All I'm saying is the US govt economists don't do value added. They calculate the entire cost of an imported good from the last point of alteration, where it gets the "Made in" stamp. They don't do a percent allocation. The Chinese complain with some truth that the US trade deficit with China is actually smaller than it seems, which is why Trump is hitting all trading partners.

Focusing on China hurts them far more than it helps the US reduce the trade deficit. They will lose global supply chains to Vietnam and other countries, they will see GDP slow and possibly have a major credit/currency crisis. The US might shave 100 billion off the trade deficit.

Blogger James Dixon August 03, 2018 11:24 PM  

> However, the clock is ticking even if the blue wave doesn't happen in the midterms due to immigration and censorship (which can swing close elections)

Of equal concern is that the dems seem to be targeting Secretary of State positions heavily in an attempt to gain control of the electoral process: https://townhall.com/columnists/kenblackwell/2018/08/02/protecting-the-integrity-of-our-elections-n2506029

> As Queen Ann notes, Trump needs to take immigration into his own hands (especially the wall) like he does on other, less crucial issues.

Either he'll get funding this year or he'll shut down the government, at which point he can order the military to build the wall (judges short of the Supreme Court can be declared non-essential personnel).

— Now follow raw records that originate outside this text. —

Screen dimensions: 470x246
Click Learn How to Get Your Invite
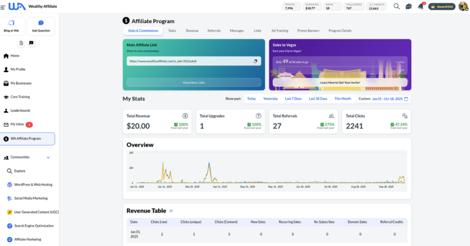[340, 82]
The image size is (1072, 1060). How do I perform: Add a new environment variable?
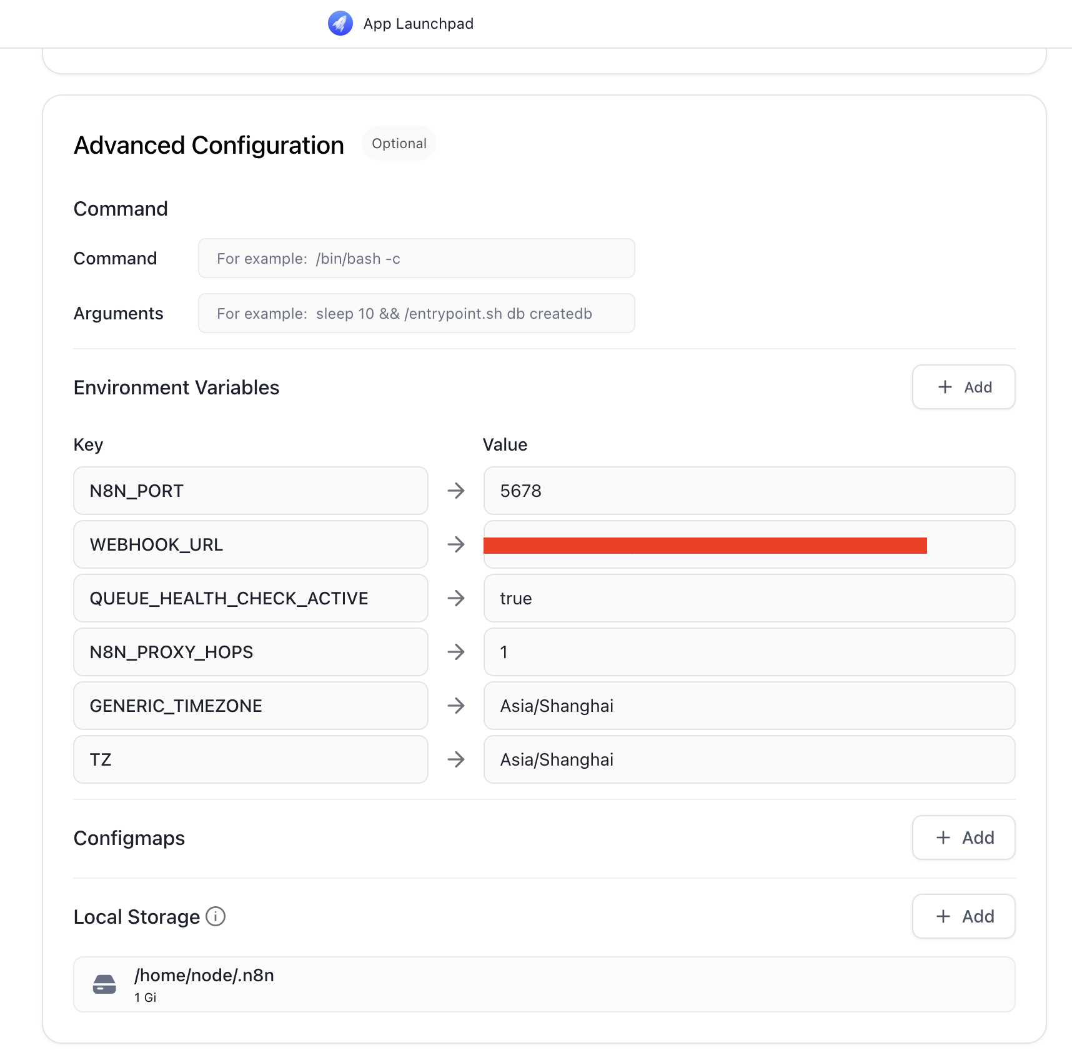click(963, 387)
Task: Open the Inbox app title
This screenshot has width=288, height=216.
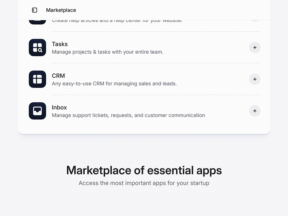Action: (x=59, y=107)
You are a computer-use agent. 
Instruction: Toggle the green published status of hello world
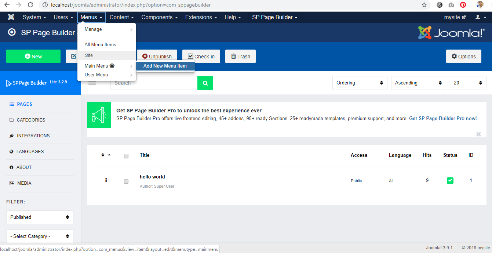coord(450,181)
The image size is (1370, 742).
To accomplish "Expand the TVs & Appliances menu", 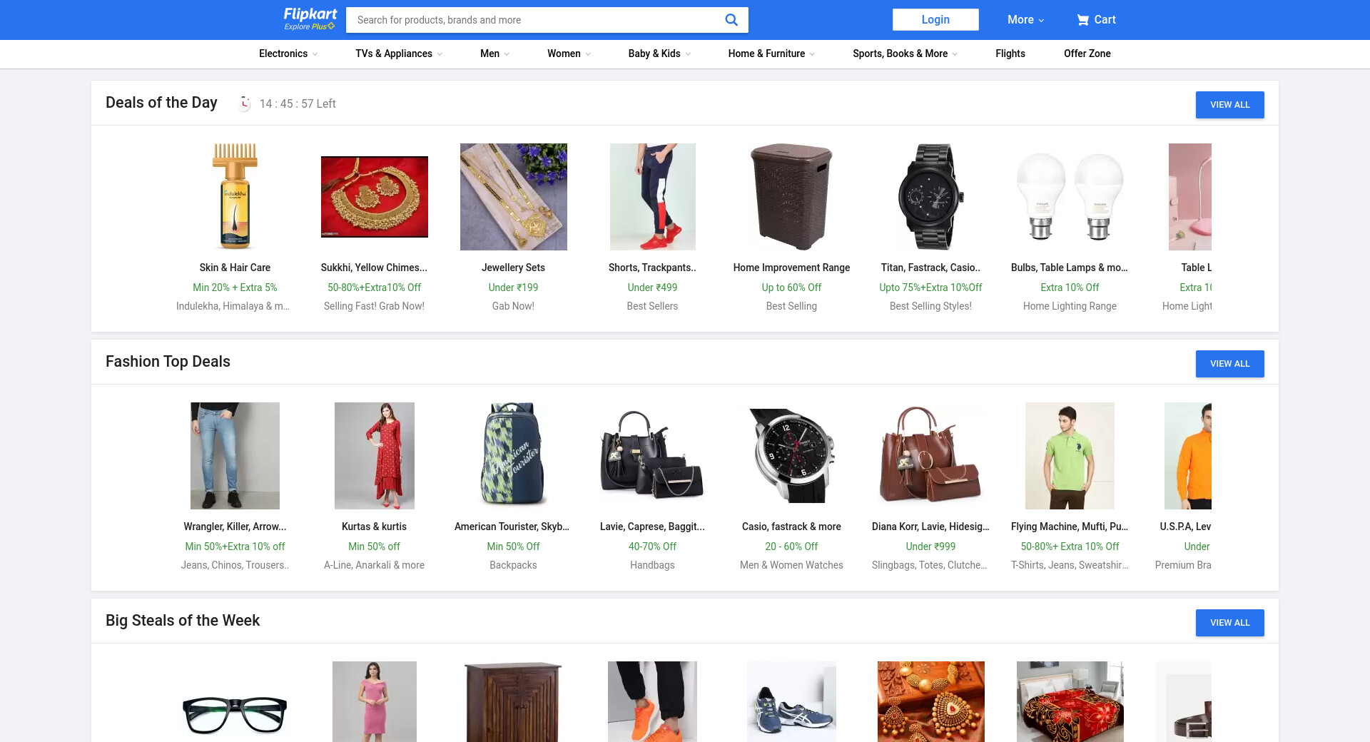I will tap(399, 54).
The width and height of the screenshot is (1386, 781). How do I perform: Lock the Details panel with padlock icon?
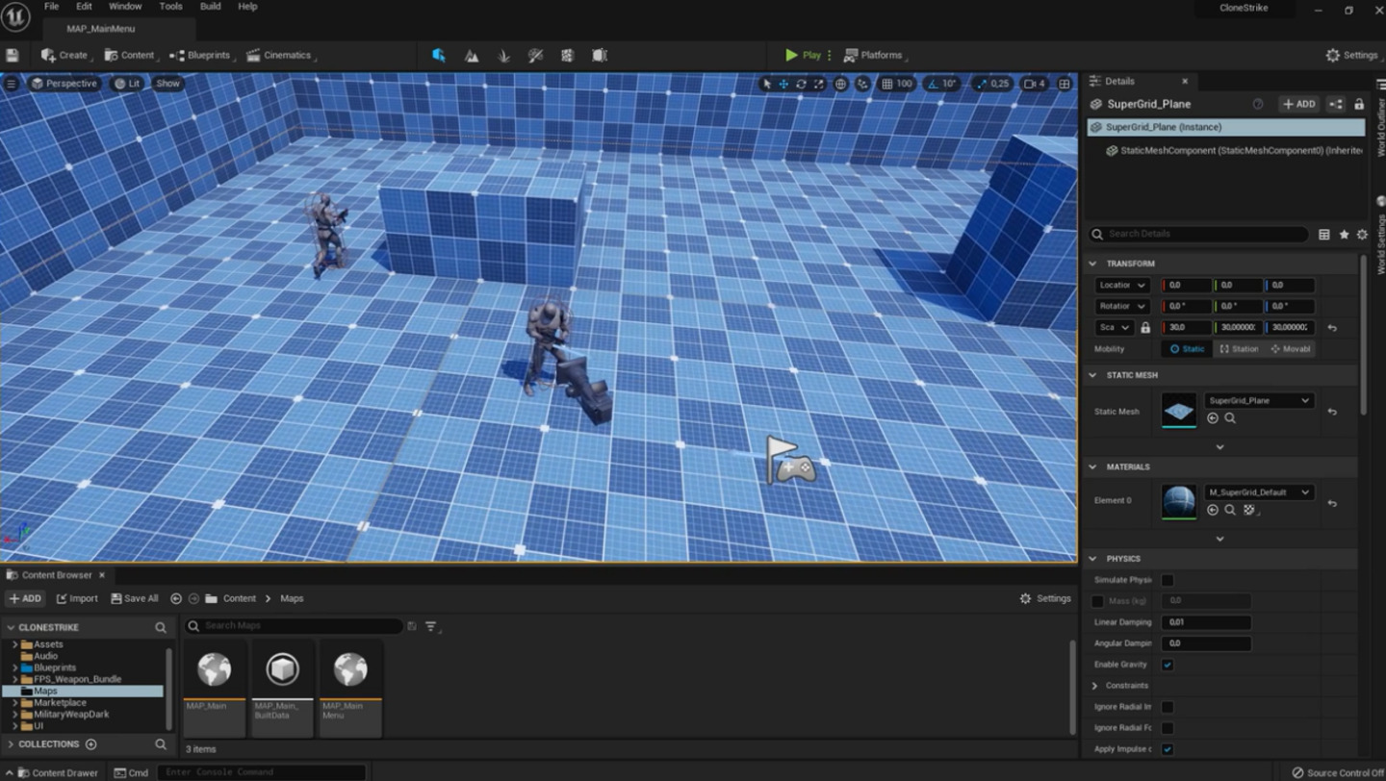tap(1359, 104)
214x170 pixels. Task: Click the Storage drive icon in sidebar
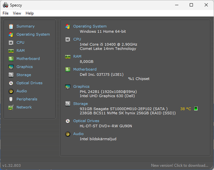coord(11,75)
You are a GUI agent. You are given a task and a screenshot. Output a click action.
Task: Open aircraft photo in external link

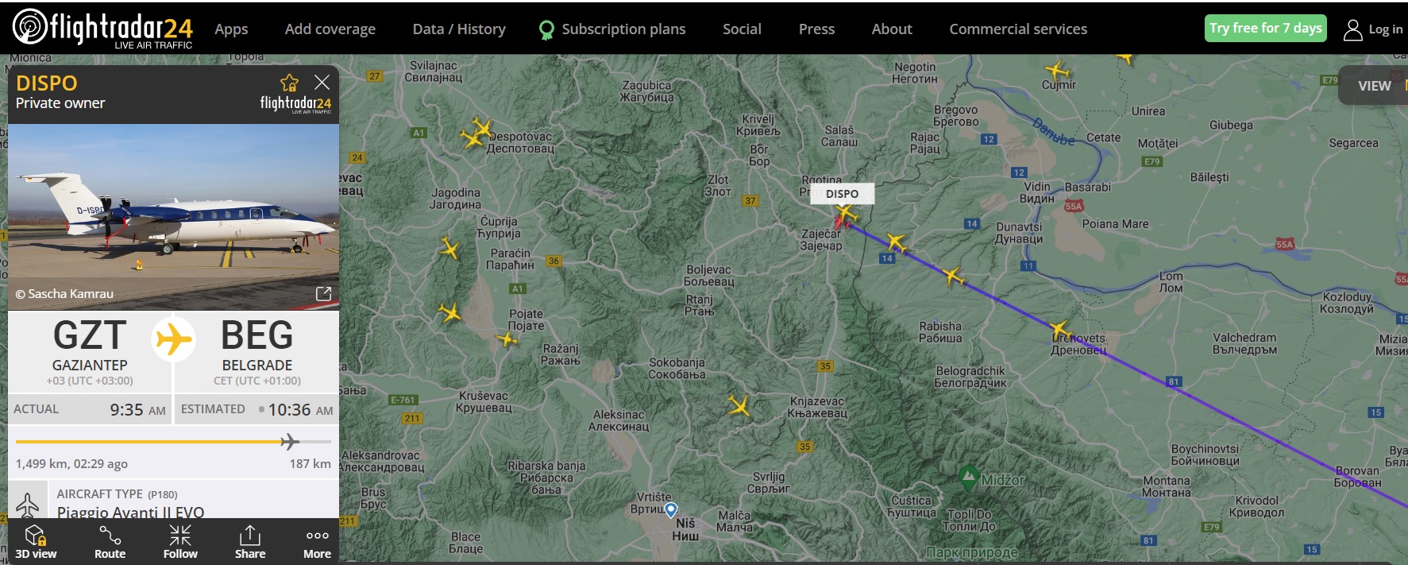(323, 294)
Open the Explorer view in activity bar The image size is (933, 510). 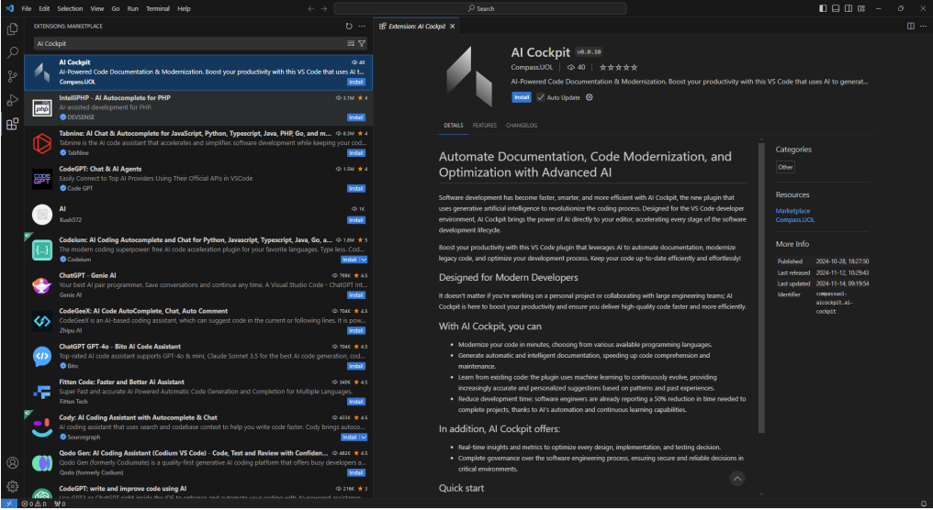tap(12, 30)
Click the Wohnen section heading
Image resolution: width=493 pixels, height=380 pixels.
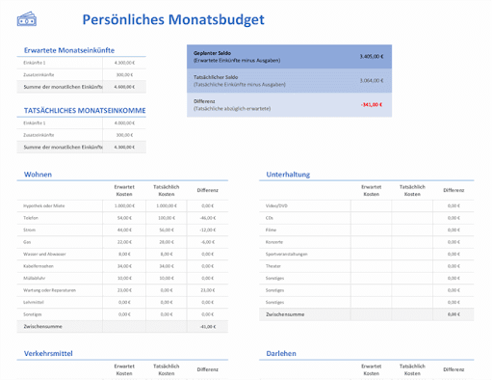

Blogger wreckage August 04, 2018 3:58 AM  

Just freakin' yesterday I was speculating that capital accrual would be a rational basis for questioning strictly free trade economics, from a free trade perspective.

Holy crap, it looks like I am starting to understand Voxonomics.

Am.... am I evil now? Do I get powers?

Blogger Daniel August 04, 2018 9:26 AM  

He seems a good man. Go blowjob him now

Blogger OneWingedShark August 05, 2018 9:30 AM  

stevev wrote:My question: Do any of you maintain the view or hope that TGE's willingness to weather a trade war with China will result in the reformation of companies like mine or accelerate their eventual demise? From my perspective, having watched this company go from majority American employees, where every name plate on every cubicle was evidently American, to barely a 10th being so. (Indian nationals and Chinese nationals are the preponderance of employees) that I have no doubt this company is fully converged and recapitulating the Dem tactic of hiring itself a new constituency.

This depends greatly on how Trump directs things; the Chamber of Commerce has such a death-grip on politics that its obsession with cheap labor is perhaps one of the most major contributing-factors to today's situations. -- In short, Trump's greatest advantage is his greatest weakness here: he's a businessman.

What's really needed is swift and terrible, but just, judgment as Reasonably Honest wrote:Clear those fucks out with truncheons and then move up to the shotguns. It'd be a hell of a lot more honest than how they moved Americans out of IT.

But then we need to smash the companies, too. Make it painful for both the shareholders [financially] and drop the leadership that imported them via RICO.